Internet-Draft          Composite Link Use Cases               June 2013


    +-------+                 1. Physical Link             +-------+
    |     |-|----------------------------------------------|-|     |
    |     | |                                              | |     |
    |     | |     +------+                     +------+    | |     |
    |     | |     | MPLS |    2. Logical Link  | MPLS |    | |     |
    |     |.|.... |......|.....................|......|....|.|     |
    |     | |-----| LSR3 |---------------------| LSR4 |----| |     |
    |     | |     +------+                     +------+    | |     |
    |     | |                                              | |     |
    |     | |                                              | |     |
    |     | |     +------+                     +------+    | |     |
    |     | |     |GMPLS |    3. Logical Link  |GMPLS |    | |     |
    |     |.|. ...|......|.....................|......|....|.|     |
    |     | |-----| LSR5 |---------------------| LSR6 |----| |     |
    |       |     +------+                     +------+    |       |
    | LSR1  |                                              |  LSR2 |
    +-------+                                              +-------+
          |<------------- Composite Link ------------------->|

          Figure 2: Illustration of Various Component Link Types

   The three forms of component link shown in Figure 2 are:

   1.  The first component link is configured with direct physical media
       plus a link layer protocol.  This case also includes emulated
       physical links, for example using pseudowire emulation.

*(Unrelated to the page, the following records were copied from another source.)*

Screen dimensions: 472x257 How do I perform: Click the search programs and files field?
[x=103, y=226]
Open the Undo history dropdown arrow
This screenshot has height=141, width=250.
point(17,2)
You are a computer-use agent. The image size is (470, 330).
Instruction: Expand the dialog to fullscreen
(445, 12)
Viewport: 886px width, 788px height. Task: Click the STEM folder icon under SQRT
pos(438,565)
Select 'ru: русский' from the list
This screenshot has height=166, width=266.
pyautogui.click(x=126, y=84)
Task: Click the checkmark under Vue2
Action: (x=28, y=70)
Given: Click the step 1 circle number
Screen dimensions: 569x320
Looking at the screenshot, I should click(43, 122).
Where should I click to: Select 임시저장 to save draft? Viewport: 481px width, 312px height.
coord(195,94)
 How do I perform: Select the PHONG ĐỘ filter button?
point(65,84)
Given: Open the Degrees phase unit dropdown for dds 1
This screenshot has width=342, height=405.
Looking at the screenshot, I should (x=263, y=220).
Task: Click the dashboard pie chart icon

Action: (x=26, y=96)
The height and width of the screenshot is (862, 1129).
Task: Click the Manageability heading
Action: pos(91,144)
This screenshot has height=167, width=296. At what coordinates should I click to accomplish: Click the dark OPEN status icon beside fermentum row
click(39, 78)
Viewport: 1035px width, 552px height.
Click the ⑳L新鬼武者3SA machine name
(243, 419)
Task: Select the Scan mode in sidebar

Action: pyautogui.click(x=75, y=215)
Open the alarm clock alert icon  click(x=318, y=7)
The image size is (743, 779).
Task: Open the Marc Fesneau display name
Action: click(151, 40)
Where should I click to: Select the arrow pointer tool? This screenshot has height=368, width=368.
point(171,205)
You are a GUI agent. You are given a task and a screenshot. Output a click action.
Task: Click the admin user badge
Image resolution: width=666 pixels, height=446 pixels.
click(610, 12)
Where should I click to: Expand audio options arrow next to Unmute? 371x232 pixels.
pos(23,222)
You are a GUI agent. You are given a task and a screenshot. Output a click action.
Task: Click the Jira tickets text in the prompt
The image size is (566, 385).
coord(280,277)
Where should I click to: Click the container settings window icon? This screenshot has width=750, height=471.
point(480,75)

   2.  The second component link is a TE tunnel that traverses LSR3 and
       LSR4, where LSR3 and LSR4 are the nodes supporting MPLS, but
       supporting few or no GMPLS extensions.

   3.  The third component link is formed by lower layer network that
       has GMPLS enabled.  In this case, LSR5 and LSR6 are not the nodes
       controlled by the MPLS but provide the connectivity for the
       component link.

   A composite link forms one logical link between connected LSR (LSR1
   and LSR2 in Figure 1 and Figure 2) and is used to carry aggregated
   traffic [I-D.ietf-rtgwg-cl-requirement].  Composite link relies on
   its component links to carry the traffic over the composite link.
   The endpoints of the composite link maps incoming traffic into the
   set of component links.

   For example, LSR1 in Figure 1 distributes the set of traffic flows
   including control plane packets among the set of component links.
   LSR2 in Figure 1 receives the packets from its component links and
   sends them to MPLS forwarding engine with no attempt to reorder
   packets arriving on different component links.  The traffic in the


Ning, et al.            Expires December 17, 2013               [Page 6]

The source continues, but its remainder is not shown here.